Çetinoğlu: Rumeli fetihleri, Osmanlı gelişmesine nasıl tesir etti?
İnbaşı: Osmanlıların Avrupa’ya çok erken geçip yerleşmeleri, devlet bünyesinin kuvvetlenmesinde büyük bir âmil oldu. Boş ve zengin topraklar bulup buralarda yerleşmek maksadıyla birçok göçebe unsurlar, fakir köylüler, Rumeli’nin zengin topraklarını elde etmek isteyen sipahiler, Orta Anadolu’dan ve Karesi (*), Saruhan, Aydın ve Menteşe gibi sahil beyliklerden Trakya’ya geldiler. Böylece Osmanlı Devleti Rumeli’den aldığı güçle sürekli kuvvetini artırdı.
Çetinoğlu: Osmanlı’nın Rumeli’de hızla yayılmasını sağlayan özel sebepler var mıydı?
İnbaşı: Osmanlı fetihlerinin Balkanlarda bu kadar hızlı yayılmasının diğer bir sebebi de, bunun gerçekleşmesinde önemli rol oynayan tarikat şeyhleri ve halkla daha yakın temasta bulunan dervişlerin faaliyetleridir. Bu dervişlerin rollerini üç noktada toplamak mümkündür:
1-Fetihteki rolleri; Bu insanlar geçimlerini sağlamak için gönüllü olarak sefere katılıyorlardı. Bunlar Osmanlı Beyliği’ne gelerek bey ile ilişki kurup yanlarındaki, bazen 50-60 bazen de 150-200 kişilik derviş gruplarıyla beraber Bizans topraklarında birtakım fetihlere katılıyorlardı. Bunun en güzel örneklerinden birisi Geyikli Baba’dır. (*)
2-Türkleştirme ve İslamlaştırmada etkin rol oynuyorlardı. Bu dervişler geçimlerini temin ederken yerleştikleri yerlerde zaviyeler kuruyorlardı. Bu zaviyeler, ya kendileri tarafından veya beyler tarafından yaptıkları fetihlere karşılık olmak üzere, toprakları kendilerine vakfediliyor ve bu şekilde orada yerleşiyorlardı.
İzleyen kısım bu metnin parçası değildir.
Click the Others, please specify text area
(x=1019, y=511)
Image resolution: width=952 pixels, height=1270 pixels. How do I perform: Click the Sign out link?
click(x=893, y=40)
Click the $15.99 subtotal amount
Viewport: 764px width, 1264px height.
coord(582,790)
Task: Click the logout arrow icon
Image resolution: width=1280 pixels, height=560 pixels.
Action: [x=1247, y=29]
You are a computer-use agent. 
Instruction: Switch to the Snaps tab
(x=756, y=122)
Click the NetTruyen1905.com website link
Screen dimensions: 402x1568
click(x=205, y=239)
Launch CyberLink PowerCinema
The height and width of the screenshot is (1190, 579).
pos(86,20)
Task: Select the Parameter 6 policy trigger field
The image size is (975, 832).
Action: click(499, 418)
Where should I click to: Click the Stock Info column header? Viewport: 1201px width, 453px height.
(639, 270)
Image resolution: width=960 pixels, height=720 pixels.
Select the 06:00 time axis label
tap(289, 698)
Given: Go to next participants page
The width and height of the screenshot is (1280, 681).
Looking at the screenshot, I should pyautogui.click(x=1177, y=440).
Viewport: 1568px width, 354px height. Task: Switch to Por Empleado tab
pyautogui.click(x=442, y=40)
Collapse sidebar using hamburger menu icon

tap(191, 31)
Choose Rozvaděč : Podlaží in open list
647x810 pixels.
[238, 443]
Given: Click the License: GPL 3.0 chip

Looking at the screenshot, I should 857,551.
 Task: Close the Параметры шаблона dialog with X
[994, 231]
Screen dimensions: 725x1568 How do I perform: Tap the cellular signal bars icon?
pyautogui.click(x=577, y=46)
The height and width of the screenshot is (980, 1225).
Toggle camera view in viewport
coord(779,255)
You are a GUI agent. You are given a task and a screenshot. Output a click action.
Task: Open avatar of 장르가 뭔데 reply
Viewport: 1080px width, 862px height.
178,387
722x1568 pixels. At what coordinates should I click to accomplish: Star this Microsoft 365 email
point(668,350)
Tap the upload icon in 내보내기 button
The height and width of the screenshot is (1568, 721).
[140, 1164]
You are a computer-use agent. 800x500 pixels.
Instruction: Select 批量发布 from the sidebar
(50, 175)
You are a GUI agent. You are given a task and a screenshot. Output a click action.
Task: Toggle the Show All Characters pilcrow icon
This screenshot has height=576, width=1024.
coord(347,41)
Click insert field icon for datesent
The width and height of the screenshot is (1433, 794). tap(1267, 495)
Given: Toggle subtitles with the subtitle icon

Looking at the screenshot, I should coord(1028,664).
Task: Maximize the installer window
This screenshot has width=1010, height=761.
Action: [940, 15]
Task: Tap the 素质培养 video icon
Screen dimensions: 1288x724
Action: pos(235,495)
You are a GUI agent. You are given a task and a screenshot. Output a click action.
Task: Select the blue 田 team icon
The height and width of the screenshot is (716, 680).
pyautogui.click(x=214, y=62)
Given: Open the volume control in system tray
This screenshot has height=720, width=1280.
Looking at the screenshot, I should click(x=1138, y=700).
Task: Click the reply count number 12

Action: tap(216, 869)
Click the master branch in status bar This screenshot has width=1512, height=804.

3-En önemli fonksiyonları ise, Osmanlı hâkimiyetinin meşrulaştırılmasıdır. Bu insanlar maiyetlerindeki dervişlerin dışında çok büyük kitlelere hitap ediyorlardı. Hatta Osmanlı yüksek bürokrasisi, yüksek askerî erkânı içerisinde de bunların müritleri olan kişiler vardı. Bu şeyh ve dervişler, Balkanlarda kurmuş oldukları zaviye ve tekkeler vasıtasıyla bölgenin gayr-i Müslim halkını etkiliyor ve âdeta Osmanlı ordusunun gelip bölgeyi fethetmesinden önce bir anlamda, halkı psikolojik olarak fethe hazır hâle getiriyorlardı.  Bu zaviye şeyhleri, dindeki müsamahalı tutumlarından dolayı Hıristiyanların daha kolayca ihtida (*) etmelerini sağladıkları gibi, fetih hareketlerine de katılıyorlardı.
Çetinoğlu: Fetihler, Türk-İslam kültürünün yayılmasını sağladı mı?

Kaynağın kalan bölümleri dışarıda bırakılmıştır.